[REQUIREMENTS]
Write out the passage of the R01 OS notes starting with "I like to keep" and going on through "number of updates.".

[TEXT TO READ]
R01 OS Early Hints

I got my R-01 module the other day, and I gotta say it’s a weird mix of nostalgia and novelty. I frankly love the default twm + gkrellm look. It’s been a long time since I last used a real retro desktop. As I’ve been poking around at the OS, I’ve learned some things I want to share.

First, the sources.list is configured for devel instead of jammy. Fix that up with a quick sed command.

sudo sed -i 's/devel/jammy/g' /etc/apt/sources.list

Next, there’s something wrong with update-notifier. If you try to apt dist-upgrade and you watch what’s taking so long in htop you’ll notice that one of the problem is that some update-notifier scripts run lsb_release thousands of times. I have a suspicion that this is actually due to something not being enabled in the kernel. More on that later. But we don’t need it, so gonzo.

sudo apt remove update-notifier-common

I like to keep my systems minimal, so the next thing I did was install debfoster to trim it down. There’s a lot of stuff on the OS image you don’t need, like XFCE, GIMP, Inkscape and Chocolate DOOM, along with really a ton of others. It’s kind of astounding how much junk you don’t need is on here. You have to be careful because the devterm-* packages don’t necessarily require all the packages they need, but there’s a lot of fat you can trim if you want to. I like to do this before updating to reduce the number of updates.

Bootloader Configuration

There’s a “bug” mentioned on the wiki that an upgrade will overwrite your boot configuration in /boot/extlinux/extlinux.conf but there’s a backup file for you to use. It’s not really a bug, rather the system is configured to update the boot configuration when kernels are installed or uninstalled. You can stop that from happening by removing all the Ubuntu kernels:

sudo apt remove linux-*5.*

Then to make sure the right parameters are set in extlinux.conf if u-boot-update ever gets run for some reason, you can configure it properly in /etc/default/u-boot:

## /etc/default/u-boot - configuration file for u-boot-update(8)

#U_BOOT_UPDATE="true"

U_BOOT_ALTERNATIVES="default"
#U_BOOT_DEFAULT="l0"
#U_BOOT_ENTRIES="all"
U_BOOT_MENU_LABEL="DevTerm R01 OS"

[EXTRACTED INFORMATION]
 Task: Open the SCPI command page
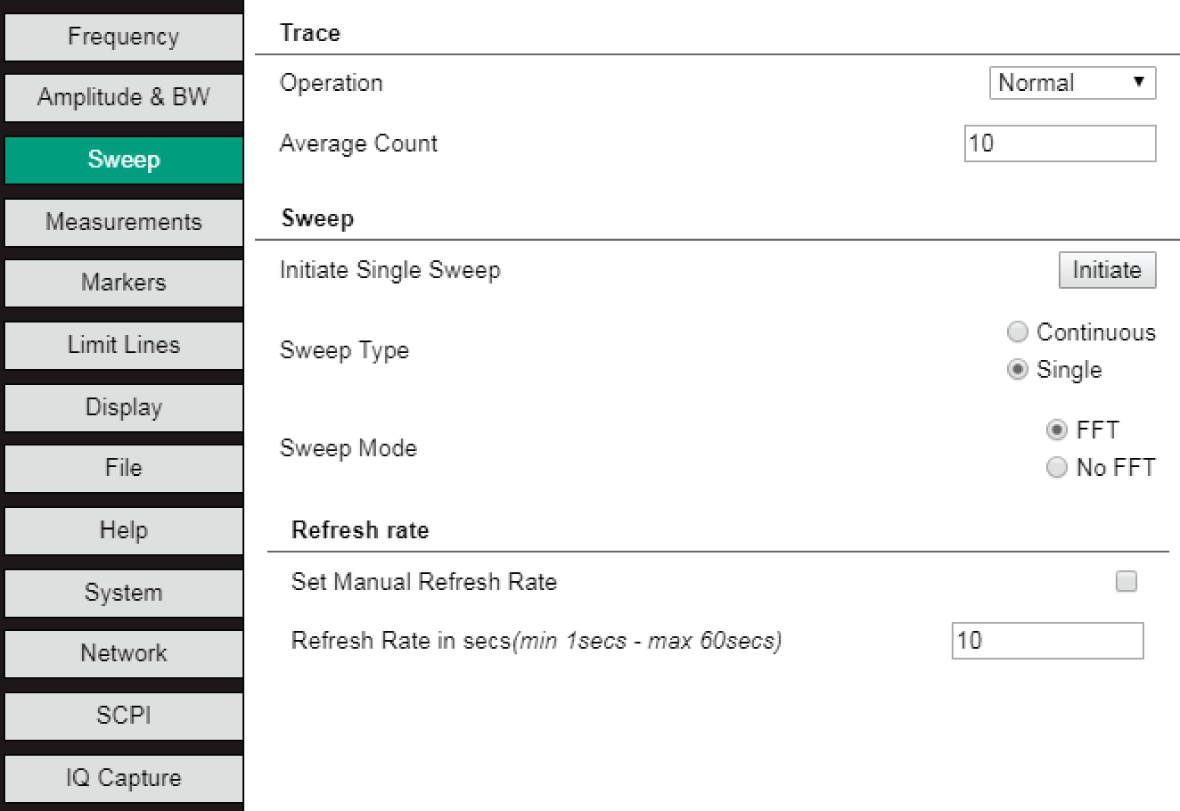(123, 716)
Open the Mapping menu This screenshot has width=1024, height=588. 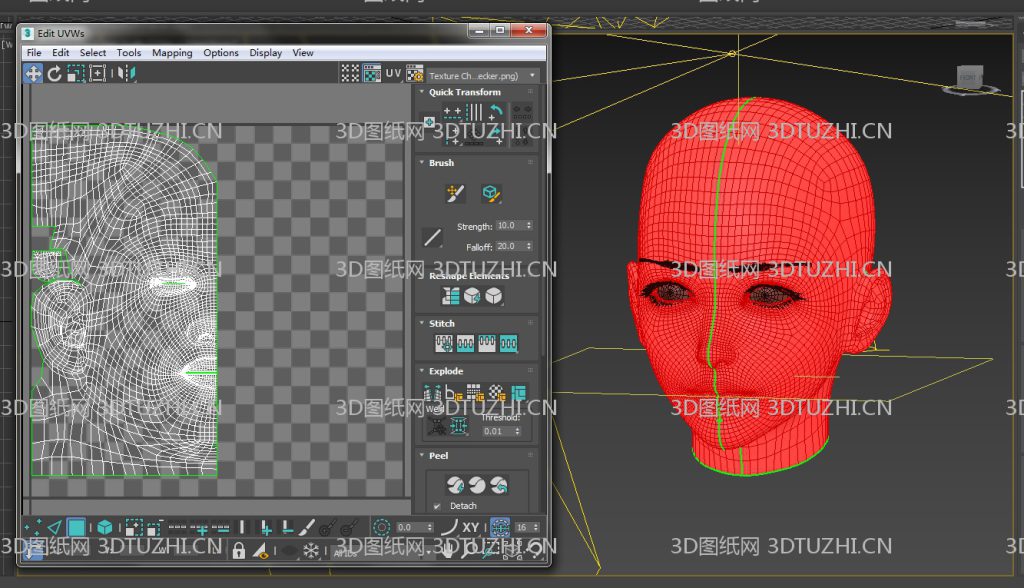click(172, 53)
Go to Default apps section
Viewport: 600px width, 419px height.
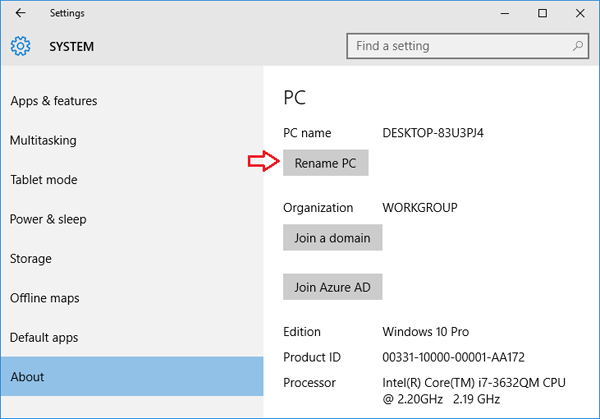pyautogui.click(x=44, y=338)
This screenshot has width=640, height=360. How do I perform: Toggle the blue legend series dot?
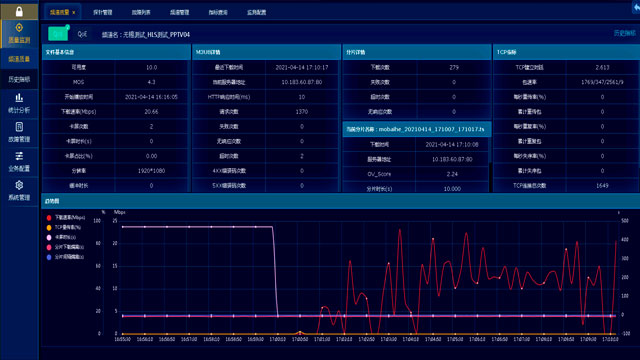click(x=49, y=257)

[EXERCISE RESULT]
I like to keep my systems minimal, so the next thing I did was install debfoster to trim it down. There’s a lot of stuff on the OS image you don’t need, like XFCE, GIMP, Inkscape and Chocolate DOOM, along with really a ton of others. It’s kind of astounding how much junk you don’t need is on here. You have to be careful because the devterm-* packages don’t necessarily require all the packages they need, but there’s a lot of fat you can trim if you want to. I like to do this before updating to reduce the number of updates.